Fast-forward to present day and you will notice there is a distinct lack of barbershop music in the hit parade. There was a Christmas number one by The Flying Pickets in 1983, and there are the obligatory harmonies thrown in by JLS and One Direction, but it’s not really barbershop in the truest sense. In fact, for all intents and purposes, the art has died out in the mainstream.
However, if you take a closer look, the corpse of close-harmony singing may just be twitching a bit. On the periphery of popular culture there are signs of life.
As is traditional for anything of any popularity whatsoever, Barbershop singing has made occasional appearances in The Simpsons. Homer forms The B Sharps, a quartet whose career rise is so monumental it can only be compared to that of The Beatles, and in another episode the whole town bursts into harmony singing about a monorail – a direct reference to The Music Man, a musical that heavily features a barbershop quartet.
More recently, we can see regular appearances from harmony groups in Family Guy and Scrubs. In both instances the music ticks all of the relevant barbershop boxes – it’s a cappella, it uses cycles of fifths, etc. – and is given a very prominent place in the show, which is great for the resurrection of the art: very little for the serious aficionados to complain about.

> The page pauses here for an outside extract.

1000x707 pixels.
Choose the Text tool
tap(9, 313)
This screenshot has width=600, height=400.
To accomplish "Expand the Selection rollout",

The purpose, though, doesn’t seem entirely honourable. More often than not these shows tend to ridicule the medium, rather than to rejoice in it. In Scrubs, for example, it’s the downtrodden Ted who leads the quartet, and it’s just another weapon to beat him with: not only is he a disappointingly pathetic man, he’s also a barbershop singer – what a loser!
Can this be good for barbershop or is it just popular media figures kicking an ailing tradition while it’s down?
My belief (slightly biased, being as I am a close-harmony singer myself) is this is the beginning of a Lazarus-like return. Nothing attracts inaccessible hipsters (the Jesus Christ of this analogy) like something being considered the height of naffness. May I bring your attention to thick-rimmed NHS glasses: early 2000s you couldn’t give a pair away, now Jay-Z has them, and every grinning T4 presenter (male and female) looks like Deirdre Barlow.
Barbershop isn’t cool. At least it isn’t cool now. And that could be its secret weapon. Give it time and in a year or so the streets of Hoxton will see a lot more candy-stripes and straw boaters, the synthesisers will be put away, and the air will be thick with the sound of close-harmony singing. And before you know it, you’ll all want to be those losers from Scrubs, like I do.